Hackers Attempting To Extort School Employees via Email After Millions of Students’ Personal Data Leaked in Breach: Report
A recent investigation by cybersecurity firm CrowdStrike has revealed a disturbing trend in which hackers are attempting to extort education workers after a massive data breach affected millions of US school kids. In early this year, the breach exposed sensitive personal data of current and former students and educators, including names, contact details, dates of birth, limited medical alert information, Social Security numbers, and other related information.
The PowerSchool Student Information System (SIS) software, which operates in many schools across the US, was found to be compromised. This widespread breach has left millions of students' personal data at risk, including sensitive information that could be used for identity theft or other malicious purposes.
Months later, state school leaders and employees from at least 20 North Carolina school systems have reported receiving threatening emails from hackers demanding payment in cryptocurrency in exchange for keeping their data secret. The emails allegedly contain a ransom demand, threatening severe consequences if the demands are not met. Despite PowerSchool's assurance that the threat has been contained, cybersecurity experts are urging caution and warning individuals to take proactive measures to protect themselves.

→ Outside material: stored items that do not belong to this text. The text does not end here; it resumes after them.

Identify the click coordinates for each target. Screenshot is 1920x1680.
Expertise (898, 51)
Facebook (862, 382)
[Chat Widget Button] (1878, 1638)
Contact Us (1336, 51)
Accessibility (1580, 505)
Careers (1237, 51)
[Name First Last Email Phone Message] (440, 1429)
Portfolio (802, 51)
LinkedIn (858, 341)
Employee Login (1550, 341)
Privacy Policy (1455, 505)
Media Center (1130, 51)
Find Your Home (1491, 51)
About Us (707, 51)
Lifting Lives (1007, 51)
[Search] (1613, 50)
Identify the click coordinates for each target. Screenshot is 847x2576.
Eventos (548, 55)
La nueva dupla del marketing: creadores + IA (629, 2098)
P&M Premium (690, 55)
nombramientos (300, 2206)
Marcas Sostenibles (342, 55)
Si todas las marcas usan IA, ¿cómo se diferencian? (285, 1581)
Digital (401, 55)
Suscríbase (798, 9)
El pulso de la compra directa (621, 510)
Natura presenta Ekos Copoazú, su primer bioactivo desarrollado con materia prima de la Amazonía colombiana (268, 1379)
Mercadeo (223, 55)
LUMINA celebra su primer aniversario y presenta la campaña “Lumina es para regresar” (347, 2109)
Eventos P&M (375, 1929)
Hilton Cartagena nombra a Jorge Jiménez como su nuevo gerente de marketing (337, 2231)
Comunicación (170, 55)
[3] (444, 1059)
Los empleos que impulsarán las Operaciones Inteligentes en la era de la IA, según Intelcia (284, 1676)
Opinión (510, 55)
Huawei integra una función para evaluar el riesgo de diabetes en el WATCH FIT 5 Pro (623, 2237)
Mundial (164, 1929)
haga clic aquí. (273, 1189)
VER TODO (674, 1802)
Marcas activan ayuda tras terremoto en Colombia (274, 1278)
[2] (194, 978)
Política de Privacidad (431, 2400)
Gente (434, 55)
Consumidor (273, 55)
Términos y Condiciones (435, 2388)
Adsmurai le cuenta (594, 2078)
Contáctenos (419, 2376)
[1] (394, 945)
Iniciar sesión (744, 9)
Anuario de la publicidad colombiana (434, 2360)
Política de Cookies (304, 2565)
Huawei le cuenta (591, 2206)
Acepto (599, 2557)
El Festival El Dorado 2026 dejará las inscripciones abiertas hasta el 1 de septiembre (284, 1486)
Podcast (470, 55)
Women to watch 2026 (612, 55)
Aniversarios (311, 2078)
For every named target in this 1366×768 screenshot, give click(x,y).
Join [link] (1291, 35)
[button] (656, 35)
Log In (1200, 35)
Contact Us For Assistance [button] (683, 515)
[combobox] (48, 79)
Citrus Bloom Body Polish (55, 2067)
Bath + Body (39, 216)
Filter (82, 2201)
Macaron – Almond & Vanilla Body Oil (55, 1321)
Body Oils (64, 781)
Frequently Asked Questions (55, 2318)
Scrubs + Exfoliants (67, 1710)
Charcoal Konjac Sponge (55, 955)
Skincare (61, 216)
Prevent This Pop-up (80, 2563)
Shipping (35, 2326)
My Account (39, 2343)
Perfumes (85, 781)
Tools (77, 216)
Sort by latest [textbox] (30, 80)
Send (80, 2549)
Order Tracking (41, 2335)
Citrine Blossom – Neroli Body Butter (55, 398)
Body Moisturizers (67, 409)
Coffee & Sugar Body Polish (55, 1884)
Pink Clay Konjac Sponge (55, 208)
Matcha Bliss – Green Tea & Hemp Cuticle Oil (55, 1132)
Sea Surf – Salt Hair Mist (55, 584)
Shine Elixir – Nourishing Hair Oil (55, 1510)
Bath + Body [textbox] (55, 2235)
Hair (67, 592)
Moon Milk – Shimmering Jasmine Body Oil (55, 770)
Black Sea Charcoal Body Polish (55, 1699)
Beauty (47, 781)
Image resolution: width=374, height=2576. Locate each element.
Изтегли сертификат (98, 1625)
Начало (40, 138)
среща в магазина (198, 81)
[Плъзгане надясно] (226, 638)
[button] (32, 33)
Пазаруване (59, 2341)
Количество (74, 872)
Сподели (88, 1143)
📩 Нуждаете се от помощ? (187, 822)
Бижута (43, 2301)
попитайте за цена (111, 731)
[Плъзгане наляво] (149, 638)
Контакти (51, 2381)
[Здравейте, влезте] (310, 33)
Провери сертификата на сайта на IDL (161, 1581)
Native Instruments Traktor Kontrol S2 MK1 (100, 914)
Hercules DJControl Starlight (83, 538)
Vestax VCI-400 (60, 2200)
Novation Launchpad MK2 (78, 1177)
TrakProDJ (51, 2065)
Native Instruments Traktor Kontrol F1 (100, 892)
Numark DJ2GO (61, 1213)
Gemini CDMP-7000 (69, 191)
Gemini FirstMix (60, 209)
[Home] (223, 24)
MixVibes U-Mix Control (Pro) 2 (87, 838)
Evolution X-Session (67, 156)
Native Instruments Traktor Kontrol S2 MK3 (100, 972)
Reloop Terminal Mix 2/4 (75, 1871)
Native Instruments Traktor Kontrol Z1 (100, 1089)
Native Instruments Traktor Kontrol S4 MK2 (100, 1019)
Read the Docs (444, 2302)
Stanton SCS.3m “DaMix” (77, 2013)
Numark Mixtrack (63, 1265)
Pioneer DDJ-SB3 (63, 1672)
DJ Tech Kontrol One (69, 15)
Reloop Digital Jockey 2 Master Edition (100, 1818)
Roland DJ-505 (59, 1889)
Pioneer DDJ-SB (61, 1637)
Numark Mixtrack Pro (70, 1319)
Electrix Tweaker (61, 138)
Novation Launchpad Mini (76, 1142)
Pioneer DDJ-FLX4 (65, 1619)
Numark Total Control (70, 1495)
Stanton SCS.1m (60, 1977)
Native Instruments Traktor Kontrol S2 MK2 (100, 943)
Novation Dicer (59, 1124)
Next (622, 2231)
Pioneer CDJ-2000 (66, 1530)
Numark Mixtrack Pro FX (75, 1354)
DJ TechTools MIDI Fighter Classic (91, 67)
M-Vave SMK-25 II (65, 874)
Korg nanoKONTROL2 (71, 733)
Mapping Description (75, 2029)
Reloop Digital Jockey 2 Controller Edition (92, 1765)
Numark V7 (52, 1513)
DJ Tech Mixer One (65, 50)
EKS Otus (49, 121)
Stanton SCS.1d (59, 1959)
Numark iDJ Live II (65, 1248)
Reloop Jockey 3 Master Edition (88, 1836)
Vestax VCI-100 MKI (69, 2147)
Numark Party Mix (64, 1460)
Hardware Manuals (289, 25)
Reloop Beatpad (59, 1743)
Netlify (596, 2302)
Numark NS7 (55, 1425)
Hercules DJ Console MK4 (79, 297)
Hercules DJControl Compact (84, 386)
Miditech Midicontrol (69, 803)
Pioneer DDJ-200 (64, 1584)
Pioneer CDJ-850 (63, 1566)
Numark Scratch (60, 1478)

Expert Warns of Increasing Sophistication of Cyber Attacks
Cybersecurity expert Doug Levin expressed concern about the escalating sophistication of cyber attacks in recent months. "We've seen incidents happening more frequently... They've been more sophisticated... And they have also been more significant in terms of their impact," Levin said. The increasing frequency and severity of these attacks highlight the need for schools and educational institutions to strengthen their cybersecurity practices.
Schools Scrutinizing Vendors and Partners
In response to this growing threat, many school systems are now scrutinizing their vendors and third-party partners more closely. This renewed focus on vendor vetting is aimed at ensuring that these organizations have robust cybersecurity measures in place. As Levin noted, "One of the things that school systems are doing now is also looking and asking questions of all of their vendors and third parties they do business with... They're shoring up their cybersecurity practices."
Protecting Yourself: A Simple Step
While PowerSchool's breach was a serious incident, there are steps you can take to protect yourself if your information is exposed in the future. According to Levin, "It is a simple step that you can take to provide some measure of protection against financial fraud against yourself... It is simply to freeze your credit records at the credit reporting agencies." By taking this proactive step, individuals can mitigate potential harm from data breaches like this one.
Conclusion
The recent breach affecting millions of US school kids serves as a stark reminder of the ever-present threat of cyber attacks. As schools and educational institutions continue to navigate these challenges, it is essential that they prioritize cybersecurity and take proactive measures to protect their staff, students, and sensitive data.